Playwright for browser automation
Playwright is the top pick for browser automation, and the reason is structural: Microsoft's official server drives Chromium, Firefox, and WebKit and exposes each page as an accessibility snapshot rather than a screenshot. That makes interactions deterministic, an agent acts on named elements instead of guessing at pixel coordinates, and it keeps token cost far lower than image-based control.
It runs locally, so the browser is free and self-driven with nothing to provision. For the common automation jobs (log into a site, click through a flow, scrape a page that only renders after JavaScript) this is the default, and the two alternatives mostly matter when local execution is the wrong constraint.
How Playwright fits
The working set is broad: browser_navigate and browser_navigate_back move through pages, browser_snapshot reads the current page as an accessibility tree, and browser_click, browser_hover, browser_type, browser_press_key, browser_fill_form, and browser_select_option cover the full range of interactions a flow needs. browser_file_upload handles file inputs, while browser_drag and browser_drop cover drag-and-drop, including dropping external files onto the page.

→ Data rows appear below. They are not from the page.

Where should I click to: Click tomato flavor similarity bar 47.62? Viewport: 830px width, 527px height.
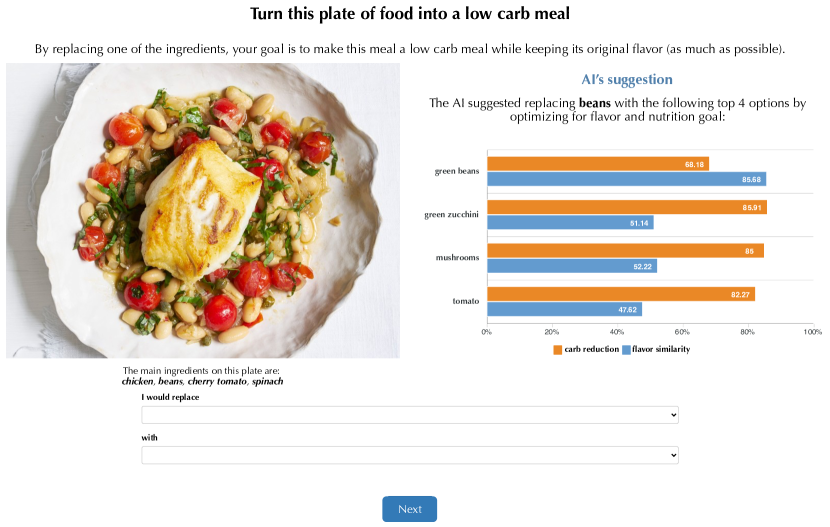[x=565, y=310]
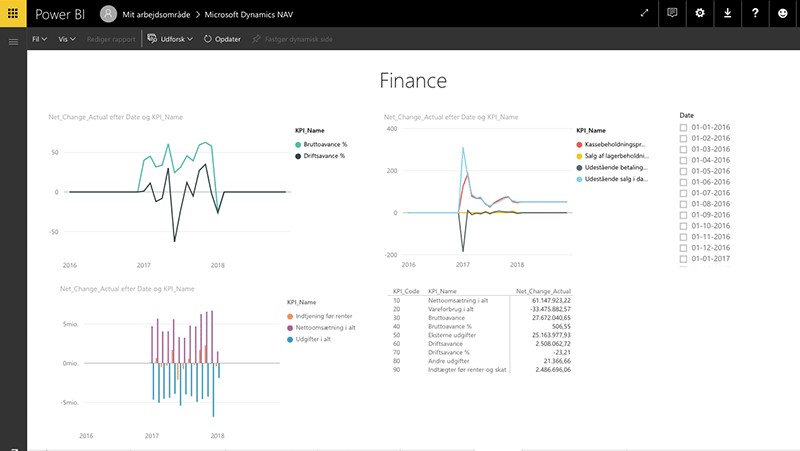The image size is (800, 451).
Task: Open help question mark icon
Action: (755, 14)
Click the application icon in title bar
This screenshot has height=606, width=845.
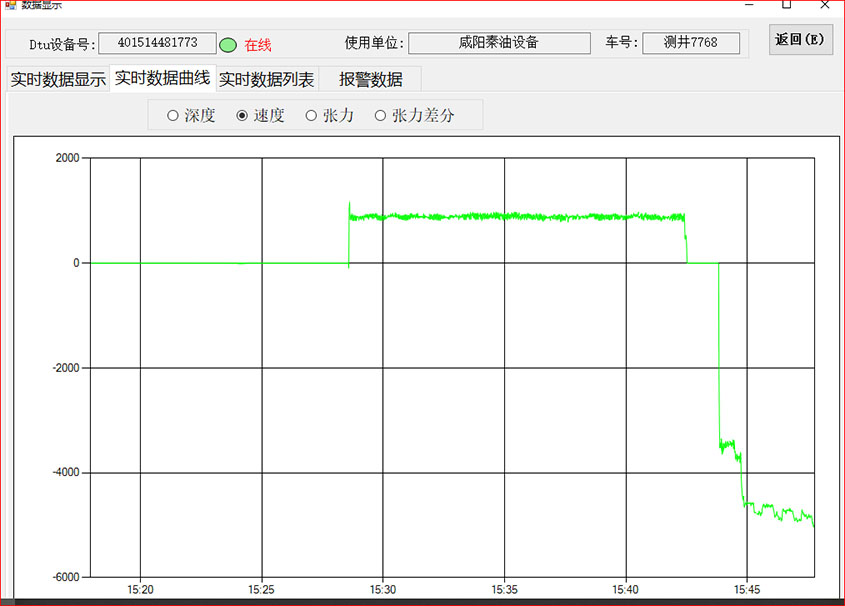(x=11, y=4)
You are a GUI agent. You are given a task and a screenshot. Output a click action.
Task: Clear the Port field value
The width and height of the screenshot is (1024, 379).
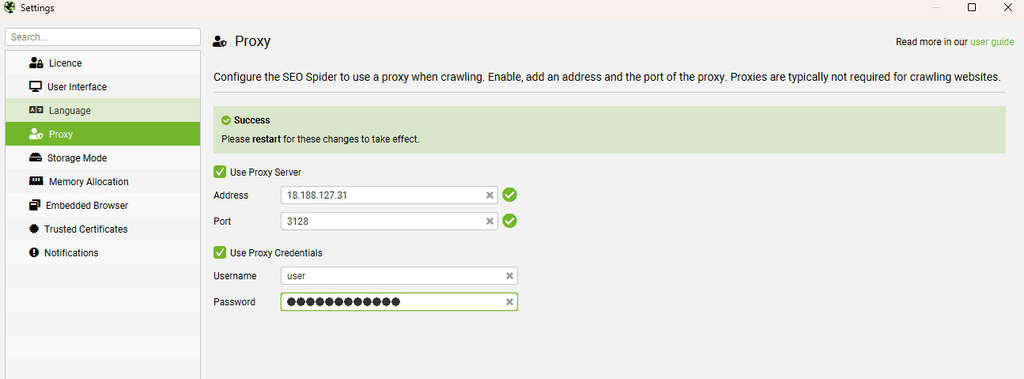point(490,222)
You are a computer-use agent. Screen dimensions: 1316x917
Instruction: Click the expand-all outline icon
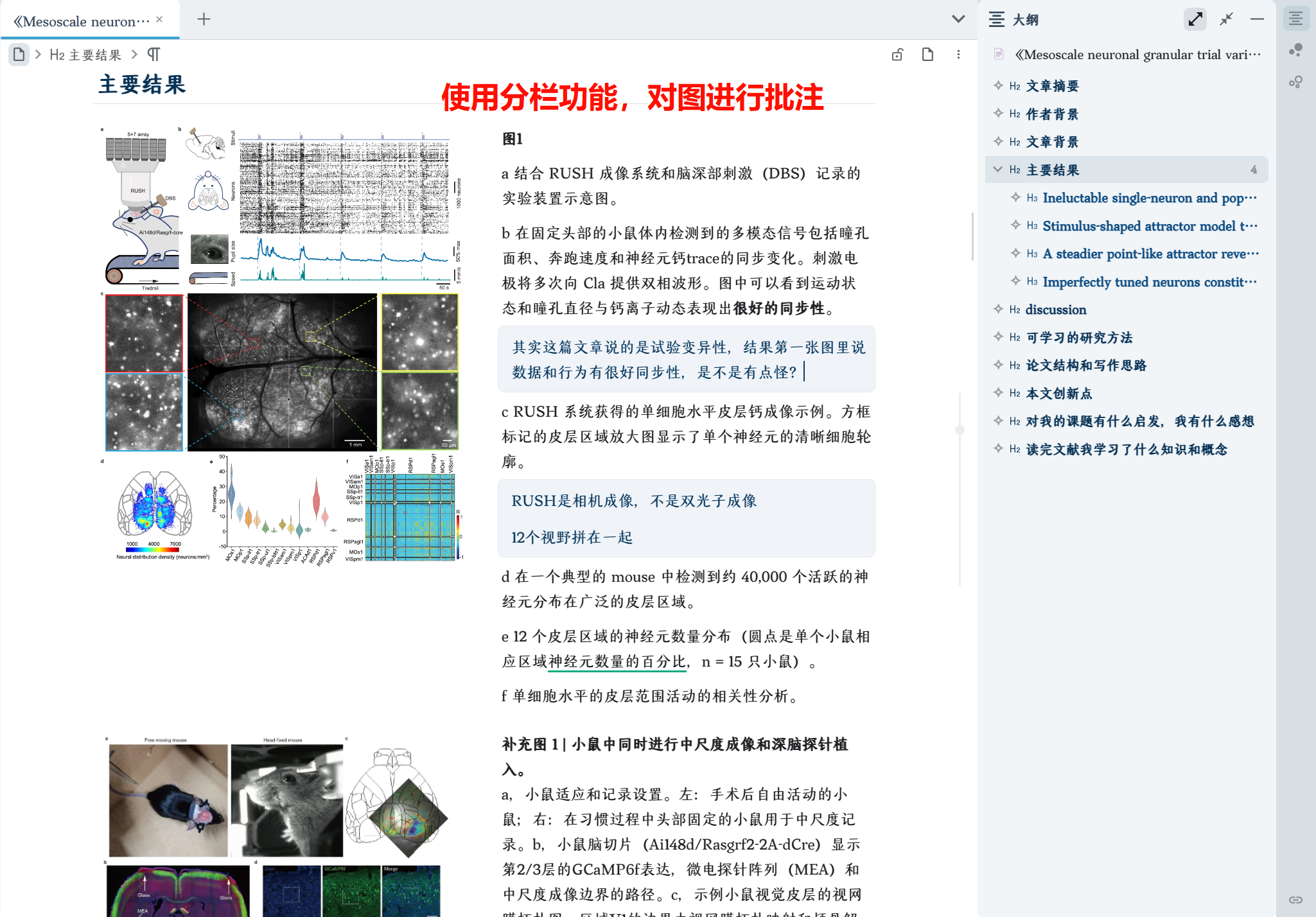[1195, 19]
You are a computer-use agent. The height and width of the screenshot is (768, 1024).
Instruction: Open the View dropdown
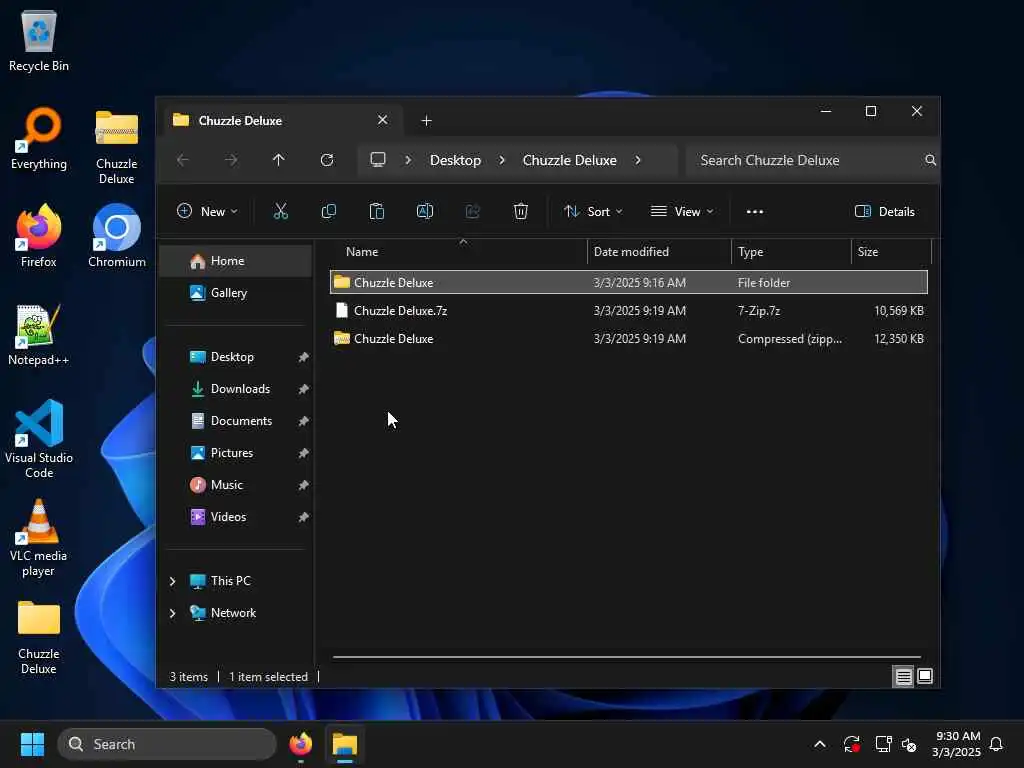tap(682, 212)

The honest limit is the flip side of running locally: you supply the machine, the browsers, and any scaling, so high-concurrency or geographically distributed runs become your problem. That is exactly where Browserbase fits better, a managed cloud browser with nothing to run, billed per session, which suits headless work at scale or in CI without local infrastructure. Exa is not a browser at all; for scraping jobs that are really content retrieval, its search-and-extract approach is simpler than driving a page. Choose Playwright when the automation is interactive and you want it local and free; reach for the others when scale or pure extraction is the real need.
Tools you would use
| Tool | What it does |
|---|---|
| browser_navigate | Navigates the browser to a URL. |
| browser_navigate_back | Goes back to the previous page in the history. |
| browser_snapshot | Captures an accessibility snapshot of the current page, which is better than a screenshot for taking actions. |
| browser_click | Performs a click on a web page element. |
| browser_hover | Hovers over an element on the page. |
| browser_type | Types text into an editable element. |
| browser_press_key | Presses a key on the keyboard. |
| browser_fill_form | Fills multiple form fields in one call. |
| browser_select_option | Selects an option in a dropdown. |
| browser_file_upload | Uploads one or multiple files. |
FAQ
- Why does Playwright use accessibility snapshots instead of screenshots?

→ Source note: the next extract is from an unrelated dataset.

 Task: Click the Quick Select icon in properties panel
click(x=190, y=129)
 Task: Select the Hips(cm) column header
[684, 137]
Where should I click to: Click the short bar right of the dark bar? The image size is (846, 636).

- browser_snapshot returns the page as an accessibility tree, so the agent targets named elements rather than pixel coordinates. Actions are more deterministic and far cheaper in tokens than reasoning over an image, which is the main reason it leads this list.
- When should I use Browserbase or Exa instead?
- Browserbase fits when you need a managed cloud browser at scale with nothing to run, billed per session. Exa fits when the job is really content retrieval rather than interaction, where search-and-extract beats driving a full browser. Playwright is the default for local, interactive automation.